Screenshot grounding data:
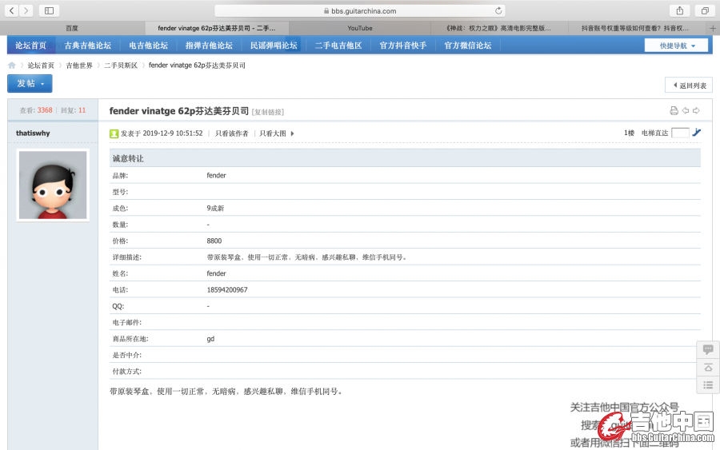The width and height of the screenshot is (720, 450).
Task: Click the 只看该作者 link
Action: [232, 133]
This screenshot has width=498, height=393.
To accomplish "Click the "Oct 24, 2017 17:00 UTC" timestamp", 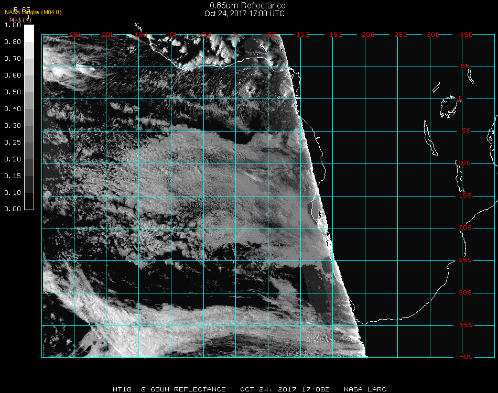I will (x=244, y=14).
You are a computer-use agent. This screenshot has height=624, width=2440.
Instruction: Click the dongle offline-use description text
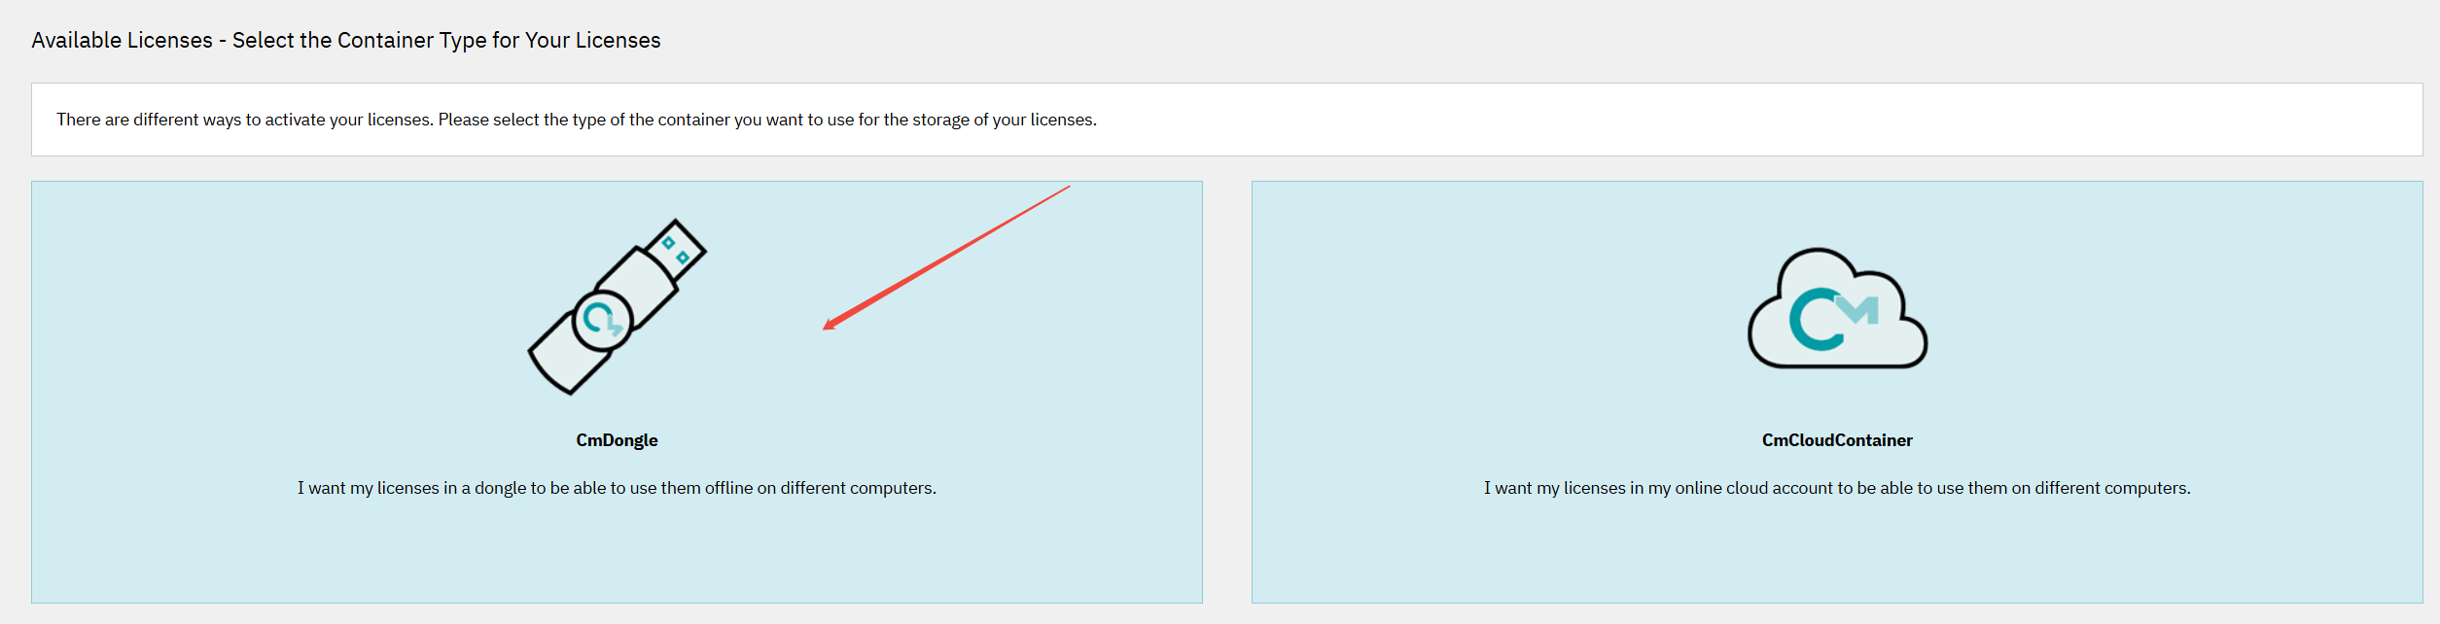click(617, 488)
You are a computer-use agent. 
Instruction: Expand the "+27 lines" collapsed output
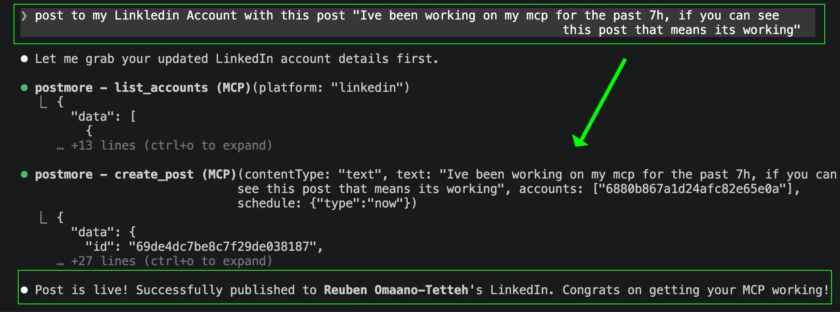(x=171, y=261)
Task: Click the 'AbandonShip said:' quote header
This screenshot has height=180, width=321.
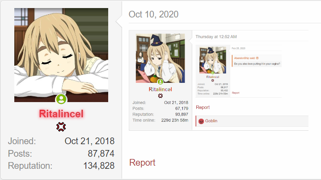Action: coord(245,58)
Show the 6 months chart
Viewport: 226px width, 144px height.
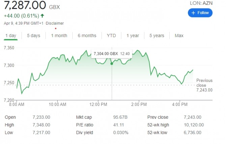coord(87,35)
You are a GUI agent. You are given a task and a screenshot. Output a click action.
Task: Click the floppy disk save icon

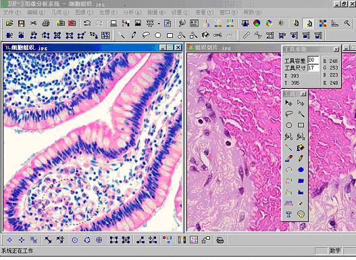(22, 23)
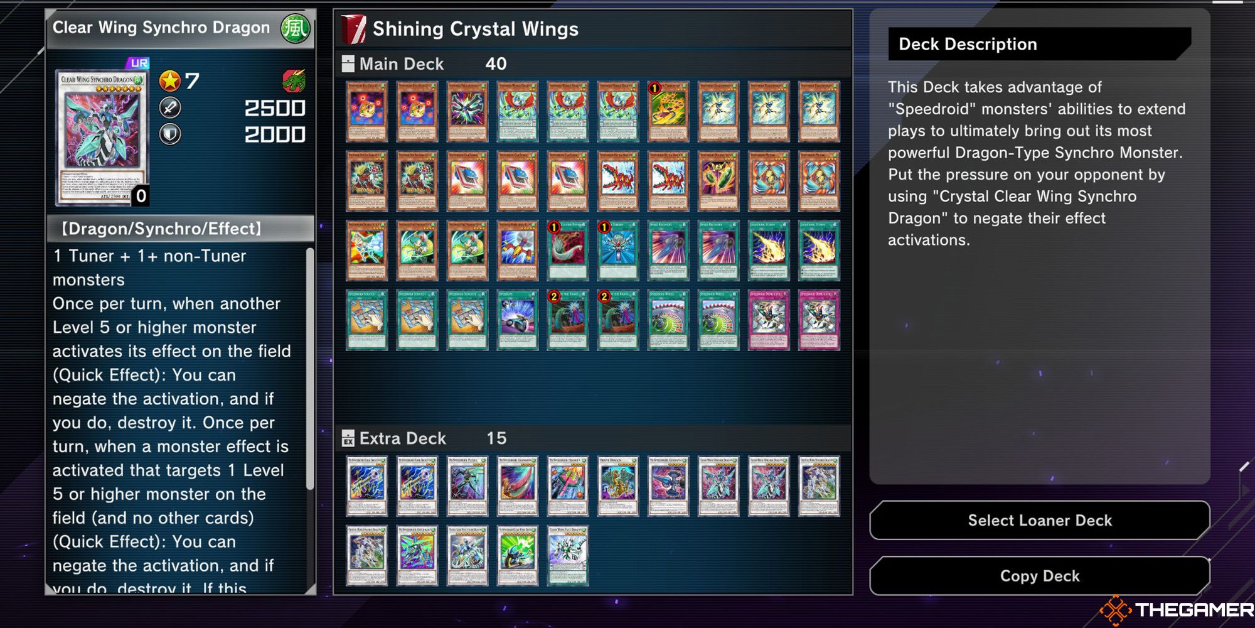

> [Instructions for the task]: Each line above where the word "computer" occurs should be returned in full.

> [Output for this task]:
You are a computer-use agent. This screenshot has height=624, width=2440.
You are a computer-use agent. 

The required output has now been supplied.